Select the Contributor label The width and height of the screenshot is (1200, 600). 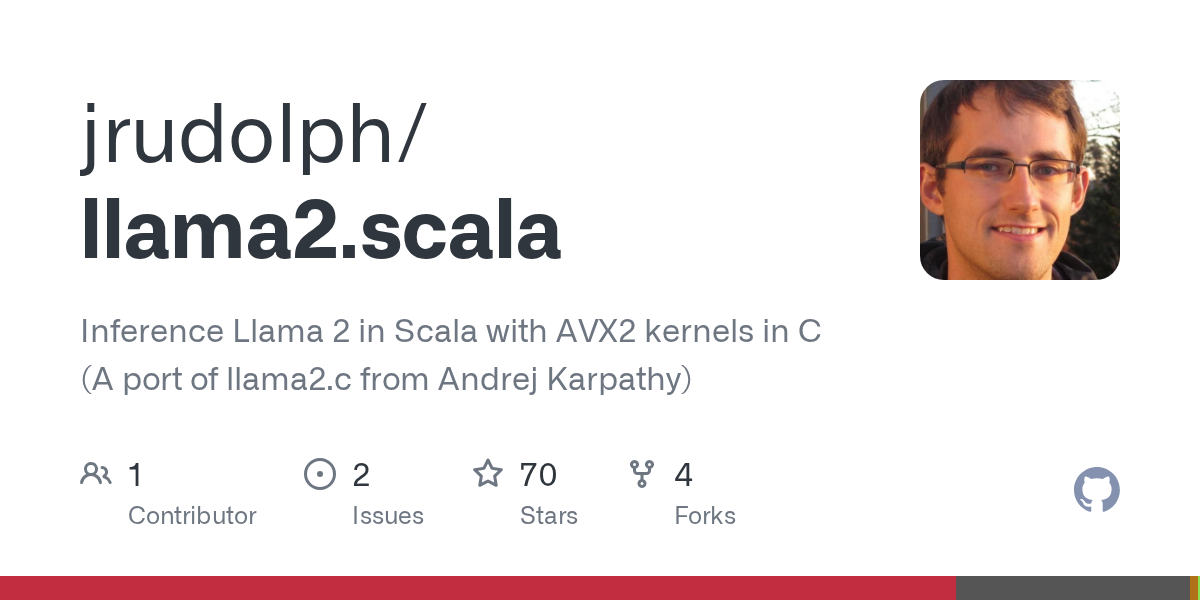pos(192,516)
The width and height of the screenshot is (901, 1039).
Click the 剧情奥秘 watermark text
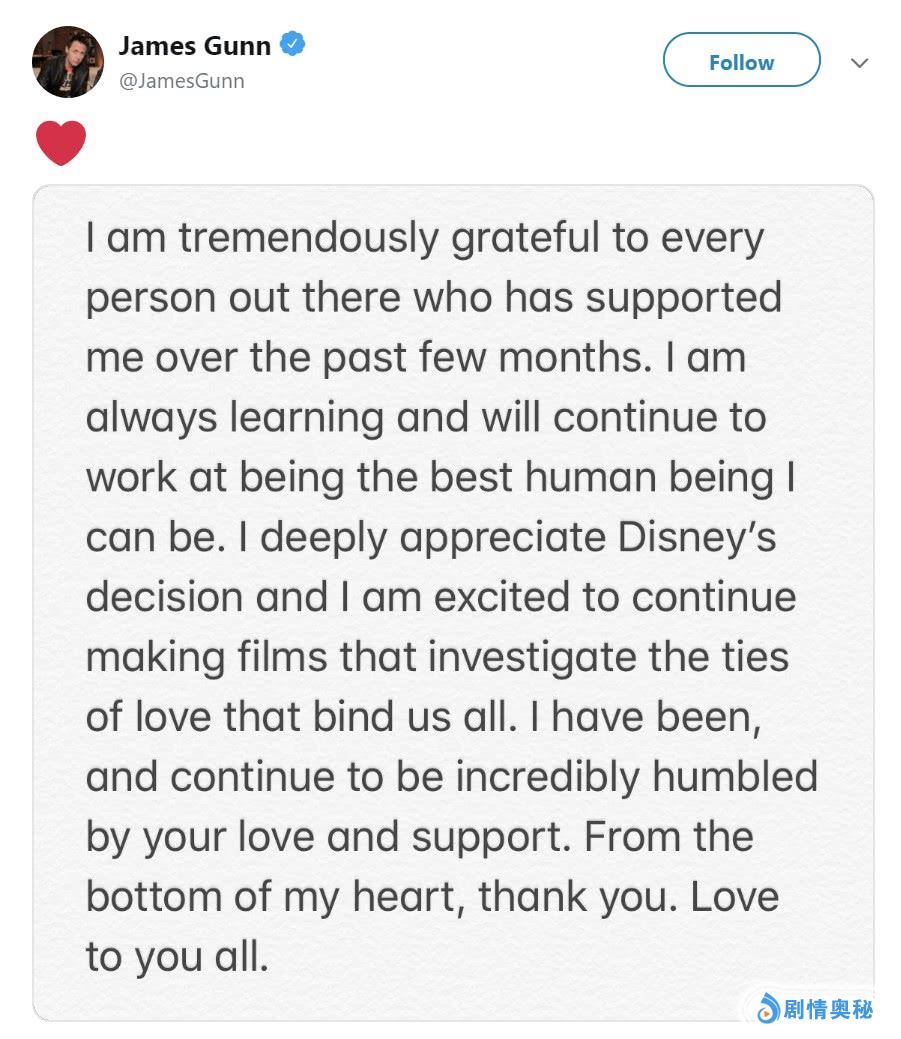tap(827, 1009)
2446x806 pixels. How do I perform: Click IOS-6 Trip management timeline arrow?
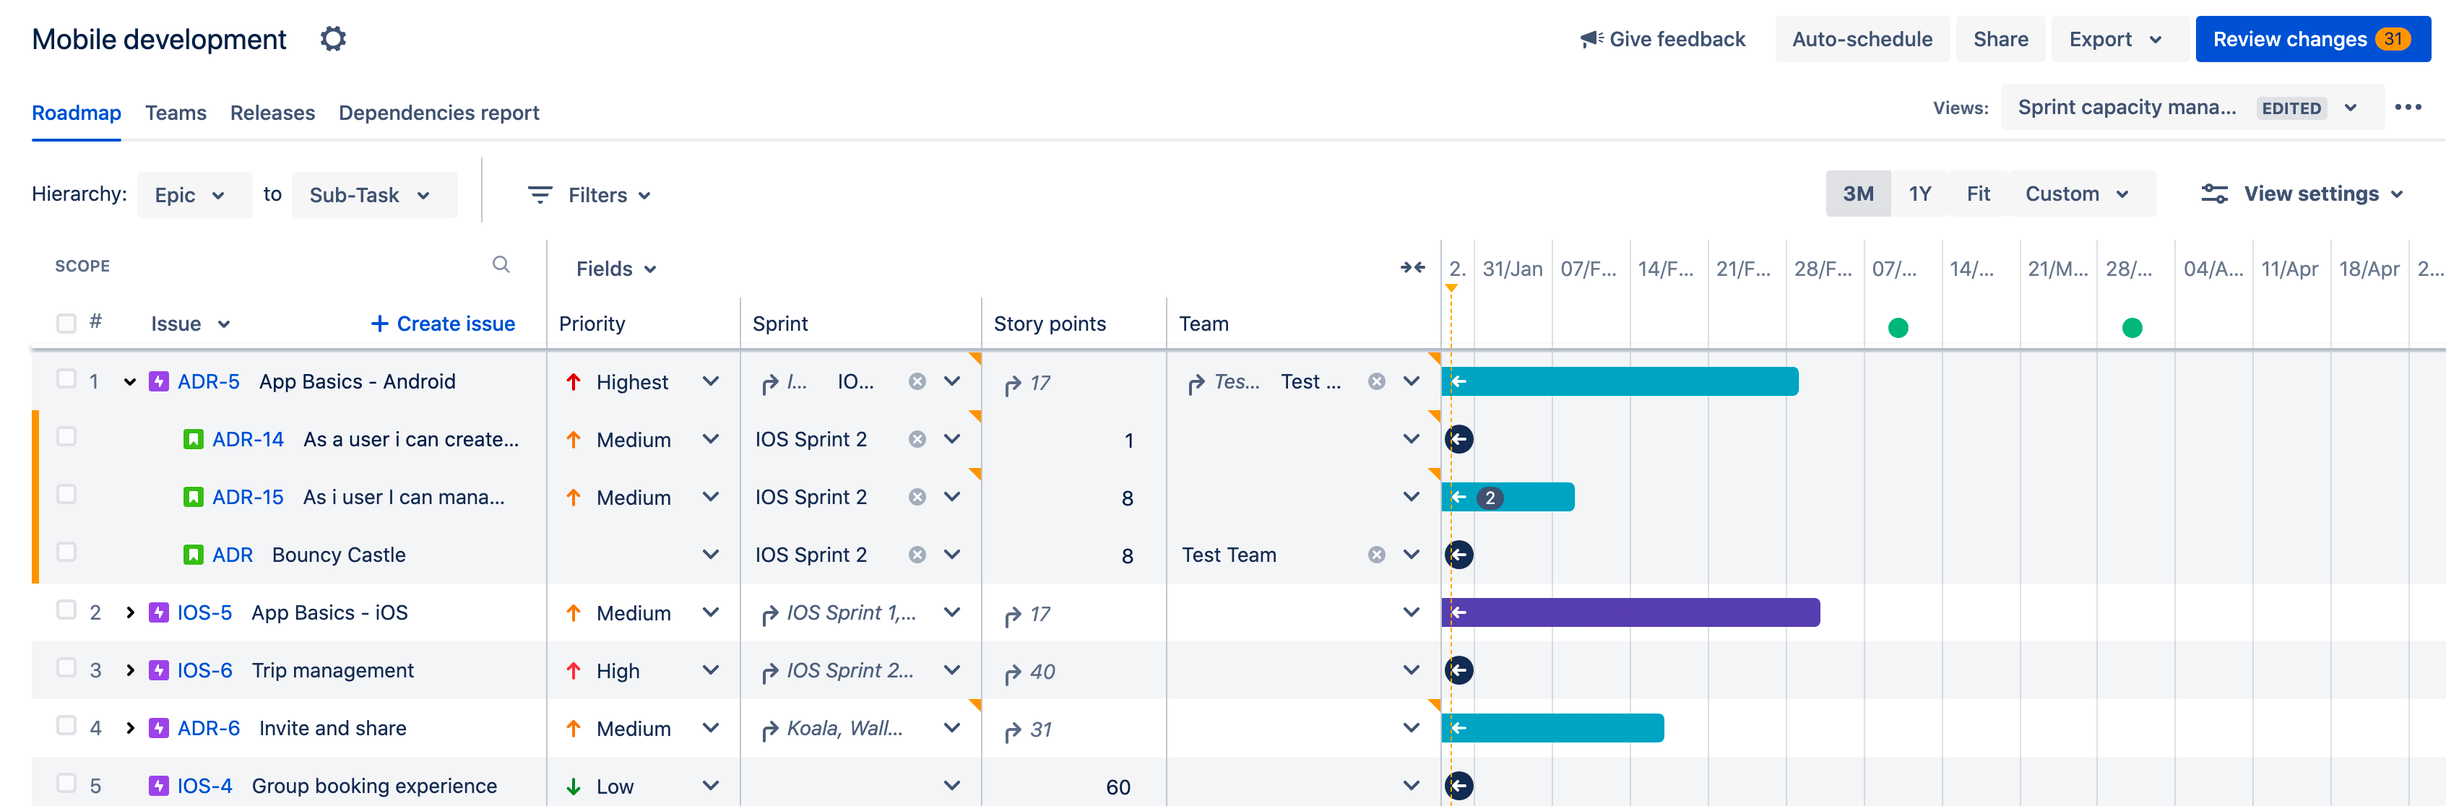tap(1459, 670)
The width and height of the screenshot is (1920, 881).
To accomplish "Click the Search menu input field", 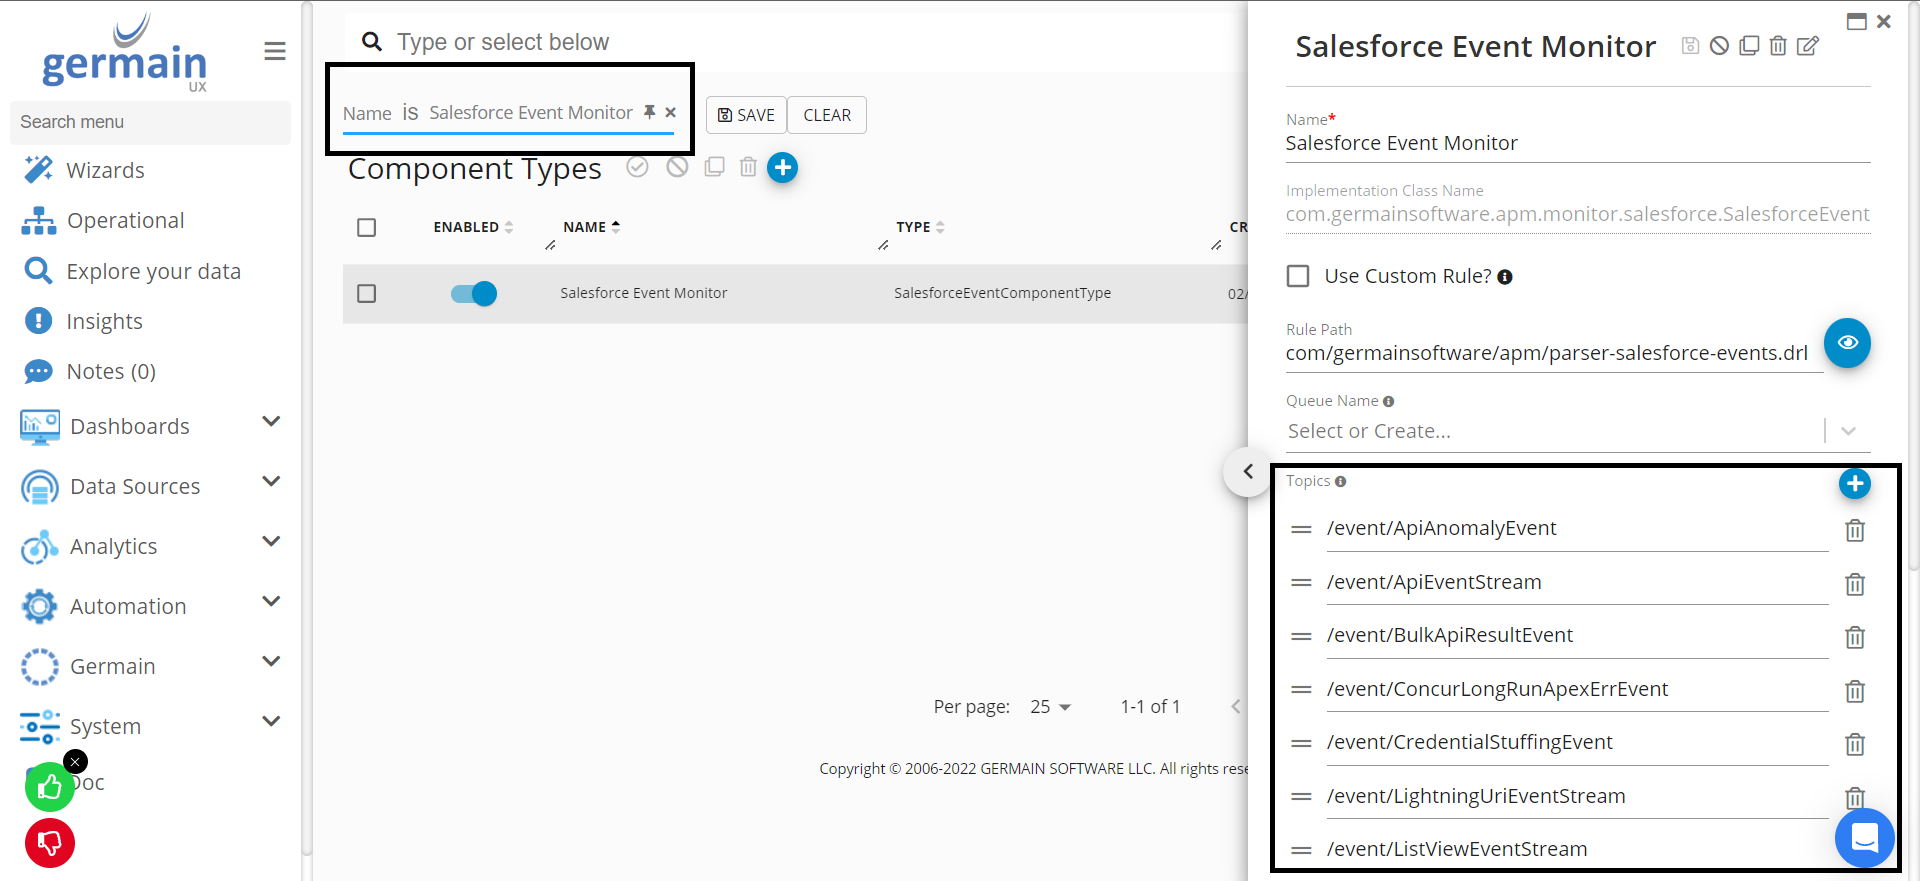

#### Exercise goal
Print once more, exactly, the lines from the one with "Click the 剧情奥秘 watermark text" through the last line of the data, both ends included, without any pictures.

#### Output for this task
Click the 剧情奥秘 watermark text
tap(827, 1009)
2446x806 pixels. How do I perform: Click IOS-6 Trip management timeline arrow?
tap(1459, 670)
The width and height of the screenshot is (1920, 881).
To accomplish "Click the Search menu input field", 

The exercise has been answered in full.